In [None]:
import pandas as pd
import numpy as np
from node2vec import Node2Vec
#from torch_geometric.nn import Node2Vec
from collections import defaultdict
from itertools import combinations
from sklearn.manifold import TSNE
import umap
import matplotlib.pyplot as plt
import seaborn as sns
from adjustText import adjust_text
from utils import *


## Country borders (land)

In [None]:
G = parse_country_neighbors("../data/4. Additional Data Sources/4.4 Country Borders.txt")

In [None]:
for i in nx.connected_components(G):
    print(i)

## Country borders (maritime)

In [None]:
maritime = pd.read_excel("../data/4. Additional Data Sources/4.5 CERDI-seadistance.xlsx")[["iso1", "iso2", "seadistance"]]
maritime = maritime[maritime.seadistance > 0]

In [None]:
maritime.loc[:, "weights"] = maritime_distance_to_weight(maritime.loc[:, "seadistance"])

In [None]:
maritime.head()

In [None]:
maritime.describe()

In [None]:
already_added = set()
for ix, row in maritime.iterrows():
    # The edge from maritime distances
    edge = (min(row["iso1"], row["iso2"]), max(row["iso1"], row["iso2"]))
    # If already added, skip
    if edge in already_added:
        continue
    # If not added, and not a border country, add it
    elif not G.has_edge(row["iso1"], row["iso2"]):
        G.add_edge(row["iso1"], row["iso2"], weight=row["weights"])
    # If already a border country, but also a maritime connection, add to the weight
    else:
        G[row["iso1"]][row["iso2"]]["weight"] += row["weights"]
    already_added.add(edge)

In [None]:
for i in nx.connected_components(G):
    print(i)

In [None]:
largest_cc = max(nx.connected_components(G), key=len)
nx.diameter(G.subgraph(largest_cc).copy())

In [None]:
# Node2Vec 
node2vec = Node2Vec(G, dimensions=8, walk_length=10, num_walks=200, p=1, q=1, weight_key='weight', workers=4)
model = node2vec.fit(window=4, min_count=1, batch_words=4)

In [None]:
model.wv['ARG']  # get embedding for a country
model.wv.most_similar('COD', topn=20)  # find nearest countries

In [None]:
# Save embeddings
model.wv.save_word2vec_format('geo-embeddings.vec')  # save

## Visualization

Note on UMAP Reproducibility <br>
(https://umap-learn.readthedocs.io/en/latest/reproducibility.html) <br>
UMAP is a stochastic algorithm – it makes use of randomness both to speed up approximation steps, and to aid in solving hard optimization problems. This means that different runs of UMAP can produce different results. UMAP is relatively stable – thus the variance between runs should ideally be relatively small – but different runs may have variations none the less. To ensure that results can be reproduced exactly UMAP allows the user to set a random seed state. <br>

Since version 0.4 UMAP also support multi-threading for faster performance; when performing optimization this exploits the fact that race conditions between the threads are acceptable within certain optimization phases. Unfortunately this means that the randomness in UMAP outputs for the multi-threaded case depends not only on the random seed input, but also on race conditions between threads during optimization, over which no control can be had. This means that multi-threaded UMAP results cannot be explicitly reproduced.

In [None]:
# Get list of country names and their vectors
countries = list(model.wv.vocab.keys())
vectors = np.array([model.wv[c] for c in countries])
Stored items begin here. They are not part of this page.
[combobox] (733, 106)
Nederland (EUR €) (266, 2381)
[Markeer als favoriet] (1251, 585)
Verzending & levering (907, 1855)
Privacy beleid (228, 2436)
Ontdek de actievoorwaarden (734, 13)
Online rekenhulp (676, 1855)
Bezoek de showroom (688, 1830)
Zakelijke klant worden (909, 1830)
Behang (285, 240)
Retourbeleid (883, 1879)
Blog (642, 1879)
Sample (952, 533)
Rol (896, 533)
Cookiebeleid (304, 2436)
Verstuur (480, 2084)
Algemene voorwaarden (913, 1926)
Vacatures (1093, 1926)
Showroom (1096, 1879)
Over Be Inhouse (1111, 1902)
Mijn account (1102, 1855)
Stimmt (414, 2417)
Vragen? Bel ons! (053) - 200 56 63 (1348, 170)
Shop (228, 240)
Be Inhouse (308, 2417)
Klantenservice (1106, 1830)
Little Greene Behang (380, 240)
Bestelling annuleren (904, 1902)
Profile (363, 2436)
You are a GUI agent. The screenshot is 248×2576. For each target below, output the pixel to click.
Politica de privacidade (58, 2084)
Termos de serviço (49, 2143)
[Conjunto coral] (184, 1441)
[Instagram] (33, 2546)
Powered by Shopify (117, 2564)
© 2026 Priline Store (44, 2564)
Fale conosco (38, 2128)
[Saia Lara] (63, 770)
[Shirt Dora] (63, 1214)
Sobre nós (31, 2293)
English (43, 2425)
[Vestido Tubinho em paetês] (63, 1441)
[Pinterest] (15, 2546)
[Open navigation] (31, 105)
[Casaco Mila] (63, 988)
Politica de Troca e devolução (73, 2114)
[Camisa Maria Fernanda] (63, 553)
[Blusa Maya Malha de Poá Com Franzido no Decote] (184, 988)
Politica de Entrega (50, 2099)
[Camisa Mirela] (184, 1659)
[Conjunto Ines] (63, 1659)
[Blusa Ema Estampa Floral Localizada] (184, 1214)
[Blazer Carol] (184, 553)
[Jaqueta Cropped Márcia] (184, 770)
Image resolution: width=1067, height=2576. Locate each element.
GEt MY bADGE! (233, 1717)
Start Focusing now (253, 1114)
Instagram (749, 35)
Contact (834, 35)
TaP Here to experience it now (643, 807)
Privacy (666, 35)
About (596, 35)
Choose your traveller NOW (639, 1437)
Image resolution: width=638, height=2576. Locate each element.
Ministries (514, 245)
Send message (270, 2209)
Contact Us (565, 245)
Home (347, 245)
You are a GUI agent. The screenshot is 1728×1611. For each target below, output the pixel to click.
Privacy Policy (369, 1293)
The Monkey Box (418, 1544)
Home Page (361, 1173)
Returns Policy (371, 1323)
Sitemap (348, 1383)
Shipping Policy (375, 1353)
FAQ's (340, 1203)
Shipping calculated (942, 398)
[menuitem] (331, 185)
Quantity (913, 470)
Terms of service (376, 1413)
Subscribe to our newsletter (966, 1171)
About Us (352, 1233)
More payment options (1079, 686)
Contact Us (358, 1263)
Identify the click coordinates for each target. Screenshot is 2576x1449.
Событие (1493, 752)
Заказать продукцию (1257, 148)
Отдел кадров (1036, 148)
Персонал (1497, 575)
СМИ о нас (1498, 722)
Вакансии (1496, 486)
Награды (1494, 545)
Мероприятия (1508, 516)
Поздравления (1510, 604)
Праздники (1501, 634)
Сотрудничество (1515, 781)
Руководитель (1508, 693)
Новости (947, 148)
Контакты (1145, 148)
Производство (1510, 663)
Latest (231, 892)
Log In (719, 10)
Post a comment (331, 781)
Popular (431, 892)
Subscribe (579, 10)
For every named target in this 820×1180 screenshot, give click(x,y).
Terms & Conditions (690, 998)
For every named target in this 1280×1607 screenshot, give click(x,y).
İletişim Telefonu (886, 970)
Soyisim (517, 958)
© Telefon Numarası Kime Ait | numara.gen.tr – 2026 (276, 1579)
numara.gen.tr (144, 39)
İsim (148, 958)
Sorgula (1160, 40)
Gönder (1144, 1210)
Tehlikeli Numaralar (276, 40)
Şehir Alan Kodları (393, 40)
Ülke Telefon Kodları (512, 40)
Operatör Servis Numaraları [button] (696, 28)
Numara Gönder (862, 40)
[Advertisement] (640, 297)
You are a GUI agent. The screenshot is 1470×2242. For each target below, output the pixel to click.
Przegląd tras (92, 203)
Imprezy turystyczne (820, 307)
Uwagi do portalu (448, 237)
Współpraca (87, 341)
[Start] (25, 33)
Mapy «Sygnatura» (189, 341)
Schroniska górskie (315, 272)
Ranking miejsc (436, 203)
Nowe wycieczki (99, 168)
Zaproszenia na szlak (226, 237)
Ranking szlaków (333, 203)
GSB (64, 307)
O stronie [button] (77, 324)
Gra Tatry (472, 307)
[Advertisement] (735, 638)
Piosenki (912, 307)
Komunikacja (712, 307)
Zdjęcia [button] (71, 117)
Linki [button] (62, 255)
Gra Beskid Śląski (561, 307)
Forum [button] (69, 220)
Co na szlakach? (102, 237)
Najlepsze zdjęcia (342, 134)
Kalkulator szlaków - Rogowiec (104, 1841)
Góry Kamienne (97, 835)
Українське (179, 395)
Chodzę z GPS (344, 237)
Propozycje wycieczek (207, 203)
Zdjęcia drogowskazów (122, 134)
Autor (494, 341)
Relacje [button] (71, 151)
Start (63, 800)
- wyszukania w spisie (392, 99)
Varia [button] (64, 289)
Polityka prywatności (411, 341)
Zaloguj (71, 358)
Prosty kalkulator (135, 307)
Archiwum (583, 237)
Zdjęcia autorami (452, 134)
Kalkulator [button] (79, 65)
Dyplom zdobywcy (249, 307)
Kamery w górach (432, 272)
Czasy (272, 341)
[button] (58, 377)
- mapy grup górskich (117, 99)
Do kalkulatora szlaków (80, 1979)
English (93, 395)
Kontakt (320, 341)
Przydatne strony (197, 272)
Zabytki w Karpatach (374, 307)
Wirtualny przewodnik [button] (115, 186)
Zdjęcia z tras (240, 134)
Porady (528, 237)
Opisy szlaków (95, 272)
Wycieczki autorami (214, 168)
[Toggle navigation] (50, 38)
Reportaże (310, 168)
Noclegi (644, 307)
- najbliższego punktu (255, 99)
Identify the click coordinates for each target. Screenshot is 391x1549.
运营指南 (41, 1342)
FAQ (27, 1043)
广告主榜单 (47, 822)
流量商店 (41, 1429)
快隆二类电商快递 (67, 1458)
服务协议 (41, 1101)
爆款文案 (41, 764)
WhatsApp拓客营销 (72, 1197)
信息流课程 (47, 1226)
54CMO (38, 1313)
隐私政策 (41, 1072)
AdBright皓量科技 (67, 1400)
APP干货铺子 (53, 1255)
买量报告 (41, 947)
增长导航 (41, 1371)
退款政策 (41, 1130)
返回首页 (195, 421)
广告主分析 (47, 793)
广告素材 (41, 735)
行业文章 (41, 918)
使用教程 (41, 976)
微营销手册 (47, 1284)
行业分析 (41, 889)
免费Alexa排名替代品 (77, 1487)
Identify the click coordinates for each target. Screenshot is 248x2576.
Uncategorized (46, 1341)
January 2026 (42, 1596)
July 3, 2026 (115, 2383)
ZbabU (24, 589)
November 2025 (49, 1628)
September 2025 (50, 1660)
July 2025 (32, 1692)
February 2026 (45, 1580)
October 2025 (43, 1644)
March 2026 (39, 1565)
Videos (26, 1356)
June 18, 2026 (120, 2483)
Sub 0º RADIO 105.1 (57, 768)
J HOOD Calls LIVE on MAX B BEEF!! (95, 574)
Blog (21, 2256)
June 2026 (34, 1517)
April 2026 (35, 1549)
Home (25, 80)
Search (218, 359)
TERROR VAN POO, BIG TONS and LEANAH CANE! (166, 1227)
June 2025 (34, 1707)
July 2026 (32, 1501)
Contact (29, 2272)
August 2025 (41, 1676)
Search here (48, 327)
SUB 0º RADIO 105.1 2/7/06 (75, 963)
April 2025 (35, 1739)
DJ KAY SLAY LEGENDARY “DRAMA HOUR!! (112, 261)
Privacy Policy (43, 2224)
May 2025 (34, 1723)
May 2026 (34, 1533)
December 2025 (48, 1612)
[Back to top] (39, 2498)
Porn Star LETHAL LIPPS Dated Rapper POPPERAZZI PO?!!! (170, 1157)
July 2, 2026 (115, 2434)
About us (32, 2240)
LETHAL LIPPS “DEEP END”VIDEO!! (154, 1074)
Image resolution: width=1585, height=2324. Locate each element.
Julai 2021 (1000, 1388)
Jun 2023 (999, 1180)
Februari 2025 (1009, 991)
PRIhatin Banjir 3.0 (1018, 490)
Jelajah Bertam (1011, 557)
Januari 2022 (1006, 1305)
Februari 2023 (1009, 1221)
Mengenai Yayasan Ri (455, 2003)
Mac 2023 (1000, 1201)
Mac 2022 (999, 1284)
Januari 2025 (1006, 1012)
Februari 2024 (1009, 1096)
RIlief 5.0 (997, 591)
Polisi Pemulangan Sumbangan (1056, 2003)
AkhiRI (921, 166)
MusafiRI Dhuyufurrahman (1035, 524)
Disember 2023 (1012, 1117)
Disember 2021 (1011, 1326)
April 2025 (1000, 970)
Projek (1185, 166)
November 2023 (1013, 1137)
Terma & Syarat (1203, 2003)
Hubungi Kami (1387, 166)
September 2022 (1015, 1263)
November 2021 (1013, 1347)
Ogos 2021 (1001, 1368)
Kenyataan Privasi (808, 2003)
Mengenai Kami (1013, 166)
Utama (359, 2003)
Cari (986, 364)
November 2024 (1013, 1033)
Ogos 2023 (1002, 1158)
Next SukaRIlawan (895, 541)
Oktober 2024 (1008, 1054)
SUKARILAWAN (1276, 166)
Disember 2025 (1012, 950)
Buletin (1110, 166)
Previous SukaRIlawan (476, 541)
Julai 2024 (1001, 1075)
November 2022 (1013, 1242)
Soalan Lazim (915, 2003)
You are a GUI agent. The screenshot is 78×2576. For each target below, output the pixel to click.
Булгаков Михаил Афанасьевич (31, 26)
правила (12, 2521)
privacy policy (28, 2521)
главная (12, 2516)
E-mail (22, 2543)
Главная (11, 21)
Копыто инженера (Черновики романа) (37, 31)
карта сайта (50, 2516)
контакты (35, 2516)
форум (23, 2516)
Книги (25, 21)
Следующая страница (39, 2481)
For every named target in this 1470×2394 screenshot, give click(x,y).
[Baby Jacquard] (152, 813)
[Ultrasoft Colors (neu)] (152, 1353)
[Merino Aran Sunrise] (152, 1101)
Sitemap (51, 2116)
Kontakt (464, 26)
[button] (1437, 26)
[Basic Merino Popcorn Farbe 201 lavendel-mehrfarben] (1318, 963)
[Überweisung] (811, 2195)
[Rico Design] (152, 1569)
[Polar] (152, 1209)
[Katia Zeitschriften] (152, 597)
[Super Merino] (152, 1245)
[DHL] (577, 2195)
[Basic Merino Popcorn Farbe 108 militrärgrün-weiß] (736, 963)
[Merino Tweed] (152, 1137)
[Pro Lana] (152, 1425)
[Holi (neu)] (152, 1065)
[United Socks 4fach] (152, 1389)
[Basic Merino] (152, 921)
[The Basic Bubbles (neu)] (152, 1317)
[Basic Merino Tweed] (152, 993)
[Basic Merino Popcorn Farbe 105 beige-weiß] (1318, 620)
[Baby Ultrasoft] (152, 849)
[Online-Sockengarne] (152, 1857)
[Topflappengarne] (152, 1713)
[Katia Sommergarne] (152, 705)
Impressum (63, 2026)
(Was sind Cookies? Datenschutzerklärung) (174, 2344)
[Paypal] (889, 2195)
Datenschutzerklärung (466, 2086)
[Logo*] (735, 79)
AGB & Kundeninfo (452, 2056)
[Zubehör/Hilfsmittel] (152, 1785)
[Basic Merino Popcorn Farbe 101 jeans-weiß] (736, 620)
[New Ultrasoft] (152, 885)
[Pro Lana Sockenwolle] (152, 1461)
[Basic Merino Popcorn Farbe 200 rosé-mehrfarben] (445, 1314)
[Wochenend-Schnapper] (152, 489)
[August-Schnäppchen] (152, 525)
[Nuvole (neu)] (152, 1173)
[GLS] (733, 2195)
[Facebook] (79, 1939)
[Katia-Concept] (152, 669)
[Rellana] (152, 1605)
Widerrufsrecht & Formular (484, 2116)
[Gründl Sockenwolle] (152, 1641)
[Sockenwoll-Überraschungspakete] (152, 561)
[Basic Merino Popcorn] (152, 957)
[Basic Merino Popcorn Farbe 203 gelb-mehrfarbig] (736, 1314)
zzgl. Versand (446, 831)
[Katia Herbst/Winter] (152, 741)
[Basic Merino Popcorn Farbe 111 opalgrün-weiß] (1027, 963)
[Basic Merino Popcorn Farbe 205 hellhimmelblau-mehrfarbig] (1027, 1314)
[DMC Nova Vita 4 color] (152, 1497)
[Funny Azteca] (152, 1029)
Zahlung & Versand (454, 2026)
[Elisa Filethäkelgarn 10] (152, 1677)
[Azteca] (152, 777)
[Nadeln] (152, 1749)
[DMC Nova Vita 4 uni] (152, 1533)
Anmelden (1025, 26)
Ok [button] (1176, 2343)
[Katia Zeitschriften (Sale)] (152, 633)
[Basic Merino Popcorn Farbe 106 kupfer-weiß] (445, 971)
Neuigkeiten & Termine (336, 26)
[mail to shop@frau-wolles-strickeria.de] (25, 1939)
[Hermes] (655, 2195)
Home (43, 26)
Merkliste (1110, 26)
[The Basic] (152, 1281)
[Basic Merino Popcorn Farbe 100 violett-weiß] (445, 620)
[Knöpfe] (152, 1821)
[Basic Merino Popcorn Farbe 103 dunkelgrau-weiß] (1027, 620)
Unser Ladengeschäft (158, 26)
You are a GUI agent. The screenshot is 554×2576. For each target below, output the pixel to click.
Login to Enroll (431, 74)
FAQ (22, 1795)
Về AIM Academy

reducer = umap.UMAP(n_neighbors=5, min_dist=0.9)
vectors_2d = reducer.fit_transform(vectors)

In [None]:
fig, ax = plt.subplots(figsize=(14, 10), dpi=300)

sns.scatterplot(x=vectors_2d[:, 0], y=vectors_2d[:, 1], alpha=0.6, ax=ax)

# Create all text labels
texts = [
    plt.text(vectors_2d[i, 0], vectors_2d[i, 1], country, fontsize=8)
    for i, country in enumerate(countries)
]

plt.xlabel("Dimension 1", fontsize=14, fontweight='bold')
plt.ylabel("Dimension 2", fontsize=14, fontweight='bold')
plt.grid(True)
plt.tight_layout()
# Auto-adjust to avoid overlap
adjust_text(texts, #expand=(2, 2), # expand text bounding boxes by 1.2 fold in x direction and 2 fold in y direction
            arrowprops=dict(arrowstyle='->', color='gray', lw=0.5), # ensure the labeling is clear by adding arrows
            force_text=(3, 3));
plt.show()


### Trading agreements

In [None]:
trading_agreements = pd.read_excel("../data/4. Additional Data Sources/4.1. Trading agreements.xlsx")

In [None]:
trading_agreements["In-force Status"].unique()

In [None]:
trading_agreements = trading_agreements[trading_agreements["In-force Status"] == 'in force']

In [None]:
trading_agreements["Date of Signature"] = pd.to_datetime(trading_agreements["Date of Signature"], format="%d %b %Y")
trading_agreements["Date of Entry into Force"] = pd.to_datetime(trading_agreements["Date of Entry into Force"], format="%d %b %Y")

In [None]:
trading_agreements[trading_agreements["Date of Entry into Force"] > pd.to_datetime("2012-01-01")]

In [None]:
trading_agreements.Membership.str.split(";")

In [None]:
countries_map = pd.read_csv("../data/2. Atlas/countries.csv", encoding="latin1")

In [None]:
# Initialize a dict for edge weights
edge_weights = defaultdict(int)

# Iterate over each agreement
for row in trading_agreements.Membership:  # in case of NaNs
    countries = [c.strip() for c in row.split(';')]
    # Add edges for each pair (undirected)
    for c1, c2 in combinations(sorted(countries), 2):
        edge_weights[(c1, c2)] += 1

In [None]:
edge_weights

In [None]:
trading_agreements = pd.DataFrame(edge_weights.items(), columns=["pair", "weight"])
trading_agreements[["src", "tgt"]] = trading_agreements.pair.apply(pd.Series)
trading_agreements.drop("pair", axis=1, inplace=True) 

Make it both ways

In [None]:
trading_agreements_ = trading_agreements.copy()
trading_agreements_.rename({"src": "tgt", "tgt": "src"}, axis=1, inplace=True)

In [None]:
trading_agreements = pd.concat([trading_agreements, trading_agreements_], axis=0, ignore_index=True)

In [None]:
trading_agreements = trading_agreements.merge(countries_map[["country", "country_id"]], right_on="country", left_on="src", how="left")
trading_agreements.drop(["country", "src"], axis=1, inplace=True)
trading_agreements.rename({"country_id": "src"}, axis=1, inplace=True)

In [None]:
trading_agreements = trading_agreements.merge(countries_map[["country", "country_id"]], right_on="country", left_on="tgt", how="left")
trading_agreements.drop(["country", "tgt"], axis=1, inplace=True)
trading_agreements.rename({"country_id": "tgt"}, axis=1, inplace=True)

In [None]:
trading_agreements.head()

In [None]:
trading_agreements.to_csv("../data/trading_agreements_edges.csv", index=False)